▶ WORK ITEM: Across the data below, how many lines have the word "right" in them? Respond with the number alone.

▶ TASK DATA:
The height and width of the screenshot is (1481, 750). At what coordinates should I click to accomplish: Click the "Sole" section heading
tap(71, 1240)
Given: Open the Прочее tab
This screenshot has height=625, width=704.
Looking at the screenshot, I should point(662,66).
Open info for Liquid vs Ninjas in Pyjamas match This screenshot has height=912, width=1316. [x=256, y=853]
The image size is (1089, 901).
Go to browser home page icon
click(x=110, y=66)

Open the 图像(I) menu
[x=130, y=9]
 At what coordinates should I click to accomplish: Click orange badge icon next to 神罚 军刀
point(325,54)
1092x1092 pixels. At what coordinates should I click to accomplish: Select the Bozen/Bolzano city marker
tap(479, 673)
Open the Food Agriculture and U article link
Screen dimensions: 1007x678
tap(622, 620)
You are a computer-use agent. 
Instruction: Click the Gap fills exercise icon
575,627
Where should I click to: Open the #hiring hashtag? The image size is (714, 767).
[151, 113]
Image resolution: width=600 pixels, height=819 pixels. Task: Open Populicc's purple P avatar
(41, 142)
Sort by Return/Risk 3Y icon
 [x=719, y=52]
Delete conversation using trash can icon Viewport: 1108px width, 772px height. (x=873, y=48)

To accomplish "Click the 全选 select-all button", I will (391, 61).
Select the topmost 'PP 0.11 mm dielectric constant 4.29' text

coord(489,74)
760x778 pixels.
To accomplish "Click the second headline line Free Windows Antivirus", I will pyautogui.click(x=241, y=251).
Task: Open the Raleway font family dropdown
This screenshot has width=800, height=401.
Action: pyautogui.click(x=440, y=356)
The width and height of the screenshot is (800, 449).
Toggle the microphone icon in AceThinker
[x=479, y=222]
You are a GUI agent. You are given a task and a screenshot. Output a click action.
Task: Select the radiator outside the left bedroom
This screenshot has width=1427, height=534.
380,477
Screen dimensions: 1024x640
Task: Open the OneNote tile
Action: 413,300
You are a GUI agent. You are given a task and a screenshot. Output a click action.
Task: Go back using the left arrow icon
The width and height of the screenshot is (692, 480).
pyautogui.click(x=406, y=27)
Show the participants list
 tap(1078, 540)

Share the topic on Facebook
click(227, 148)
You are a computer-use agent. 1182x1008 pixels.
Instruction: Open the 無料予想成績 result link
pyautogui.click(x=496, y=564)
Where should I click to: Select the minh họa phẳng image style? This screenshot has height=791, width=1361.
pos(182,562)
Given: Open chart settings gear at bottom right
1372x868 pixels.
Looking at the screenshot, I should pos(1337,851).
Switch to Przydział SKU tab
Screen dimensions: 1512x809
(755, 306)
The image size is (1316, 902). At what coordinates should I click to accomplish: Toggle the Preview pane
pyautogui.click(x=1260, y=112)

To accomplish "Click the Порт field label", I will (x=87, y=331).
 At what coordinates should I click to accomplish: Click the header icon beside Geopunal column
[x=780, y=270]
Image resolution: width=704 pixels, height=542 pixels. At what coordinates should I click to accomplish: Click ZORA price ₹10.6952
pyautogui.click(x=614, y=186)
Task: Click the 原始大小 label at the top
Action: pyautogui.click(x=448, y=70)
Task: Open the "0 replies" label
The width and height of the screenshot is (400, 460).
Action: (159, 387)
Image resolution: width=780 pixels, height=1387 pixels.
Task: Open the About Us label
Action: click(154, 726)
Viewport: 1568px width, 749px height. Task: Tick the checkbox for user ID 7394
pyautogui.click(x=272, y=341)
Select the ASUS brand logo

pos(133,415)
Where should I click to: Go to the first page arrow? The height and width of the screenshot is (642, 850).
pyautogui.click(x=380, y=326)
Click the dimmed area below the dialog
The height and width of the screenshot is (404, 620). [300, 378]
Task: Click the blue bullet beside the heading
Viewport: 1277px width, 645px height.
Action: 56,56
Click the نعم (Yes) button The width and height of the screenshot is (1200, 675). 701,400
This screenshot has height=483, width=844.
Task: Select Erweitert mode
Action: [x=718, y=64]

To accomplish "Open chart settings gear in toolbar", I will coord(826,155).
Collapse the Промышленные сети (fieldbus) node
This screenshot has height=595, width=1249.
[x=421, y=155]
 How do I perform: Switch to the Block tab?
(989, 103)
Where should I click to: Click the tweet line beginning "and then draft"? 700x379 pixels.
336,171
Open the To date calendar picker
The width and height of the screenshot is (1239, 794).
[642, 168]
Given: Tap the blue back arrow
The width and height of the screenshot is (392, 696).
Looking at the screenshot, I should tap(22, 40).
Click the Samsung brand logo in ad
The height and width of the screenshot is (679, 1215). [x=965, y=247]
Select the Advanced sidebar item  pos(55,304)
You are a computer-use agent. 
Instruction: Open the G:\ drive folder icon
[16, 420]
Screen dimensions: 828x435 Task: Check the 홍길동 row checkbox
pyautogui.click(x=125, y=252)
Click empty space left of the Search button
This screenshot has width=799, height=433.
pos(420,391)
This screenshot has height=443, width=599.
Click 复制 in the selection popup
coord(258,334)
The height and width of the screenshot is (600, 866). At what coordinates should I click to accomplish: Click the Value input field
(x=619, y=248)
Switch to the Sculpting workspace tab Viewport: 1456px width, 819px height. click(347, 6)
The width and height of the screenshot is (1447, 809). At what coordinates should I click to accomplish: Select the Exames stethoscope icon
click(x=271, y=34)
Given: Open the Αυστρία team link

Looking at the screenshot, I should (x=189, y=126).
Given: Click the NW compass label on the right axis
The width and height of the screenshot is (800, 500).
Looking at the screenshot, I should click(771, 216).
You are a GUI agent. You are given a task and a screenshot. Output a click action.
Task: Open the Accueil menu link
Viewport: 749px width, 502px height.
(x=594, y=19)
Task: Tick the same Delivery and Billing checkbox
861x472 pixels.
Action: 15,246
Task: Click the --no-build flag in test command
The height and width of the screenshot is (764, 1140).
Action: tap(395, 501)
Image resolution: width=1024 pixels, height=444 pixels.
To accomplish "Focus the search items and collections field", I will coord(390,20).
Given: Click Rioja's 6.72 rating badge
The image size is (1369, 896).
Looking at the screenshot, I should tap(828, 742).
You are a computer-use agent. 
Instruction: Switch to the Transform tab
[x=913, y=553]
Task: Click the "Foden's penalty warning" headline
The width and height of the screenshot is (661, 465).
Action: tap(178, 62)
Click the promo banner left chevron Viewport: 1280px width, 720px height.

▶ OUTPUT FOR THIS EXERCISE: 2